The design of such systems, however, usually requires human intuition: A programmer decides which parts of the objects are the right ones to key in on. That means that for each new object added to the system's repertoire, the programmer has to start from scratch, determining which of the object's parts are the most important.
It also means that a system designed to recognise millions of different types of objects would become unmanageably large. Each object would have its own, unique set of three or four parts, but the parts would look different from different perspectives, and cataloguing all those perspectives would take an enormous amount of computer memory.

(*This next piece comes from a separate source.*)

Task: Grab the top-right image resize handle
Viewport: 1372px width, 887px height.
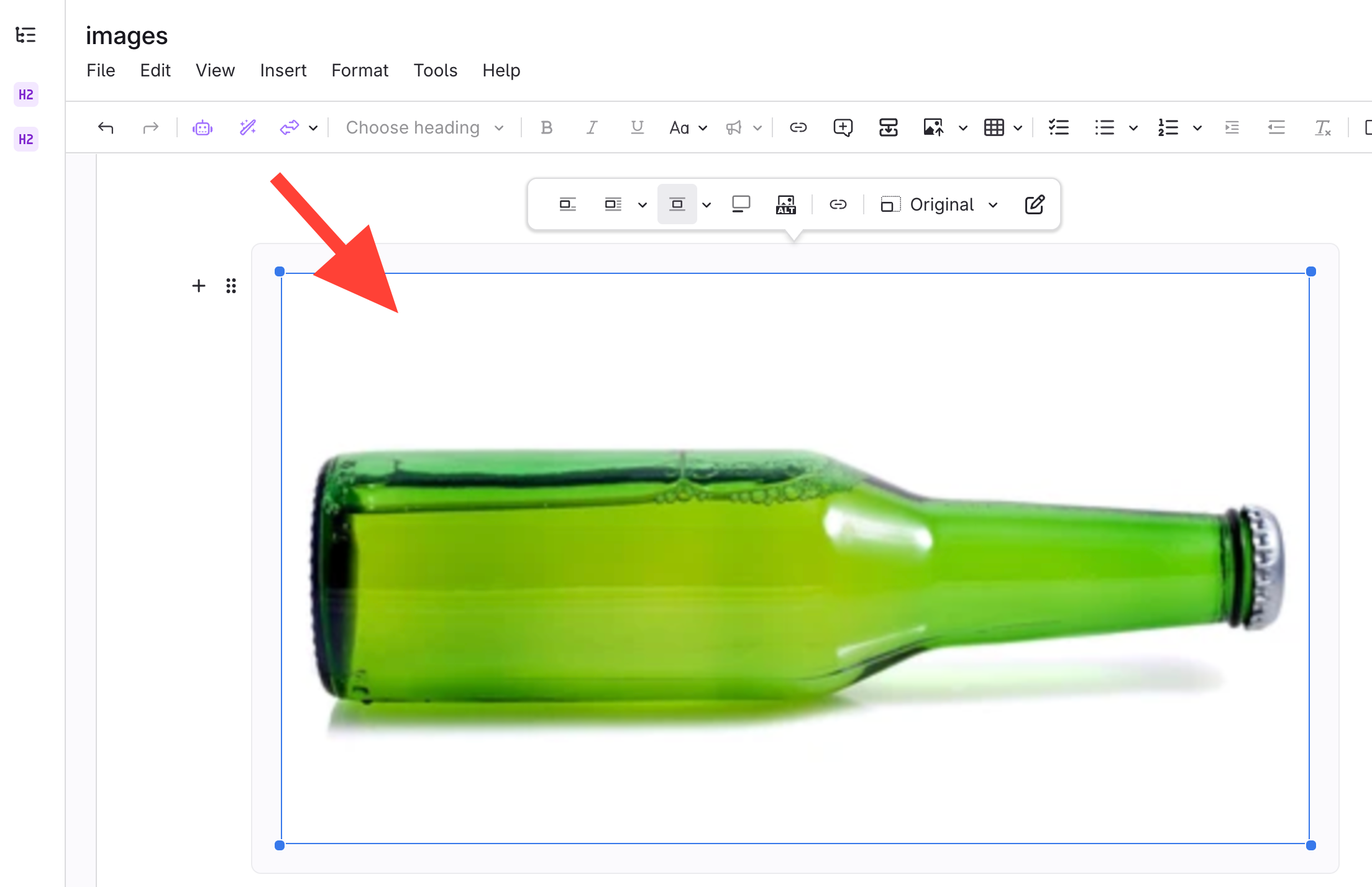Action: (x=1310, y=272)
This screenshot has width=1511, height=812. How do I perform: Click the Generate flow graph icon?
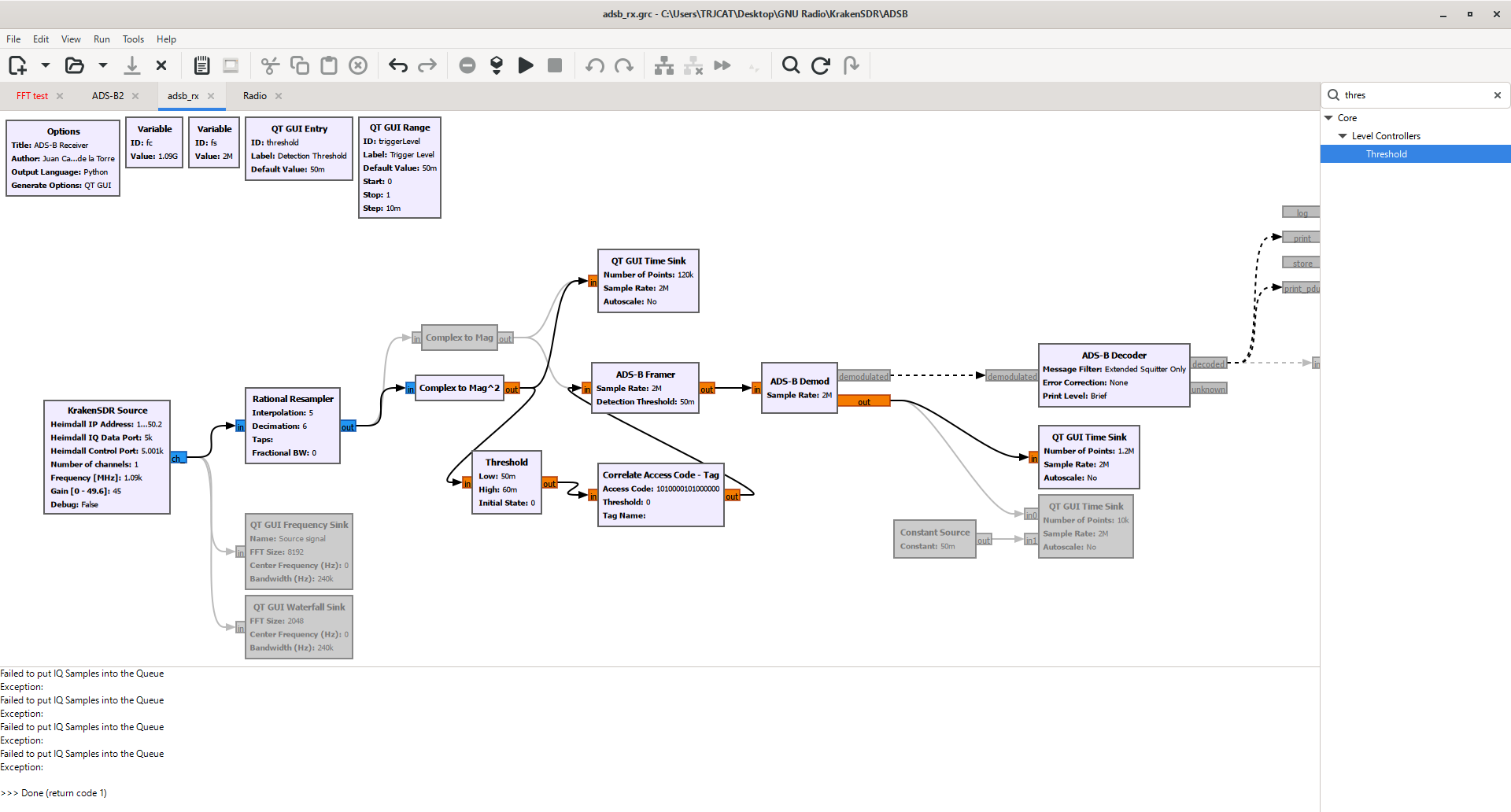[x=497, y=65]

In a paper to be presented at the Institute of Electrical and Electronics Engineers' Conference on Computer Vision and Pattern Recognition in June, postdoc Long (Leo) Zhu and professors Bill Freeman and Antonio Torralba, all of MIT's Computer Science and Artificial Intelligence Laboratory, and Yuanhao Chen and Alan Yuille of UCLA describe an approach that solves both of these problems at once.
Like most object-recognition systems, their system learns to recognise new objects by being ''trained'' with digital images of labelled objects. But it doesn't need to know in advance which of the objects' features it should look for. For each labeled object, it first identifies the smallest features it can - often just short line segments.
Then it looks for instances in which these low-level features are connected to each other, forming slightly more sophisticated shapes. Then it looks for instances in which these more sophisticated shapes are connected to each other, and so on, until it's assembled a hierarchical catalogue of increasingly complex parts whose top layer is a model of the whole object.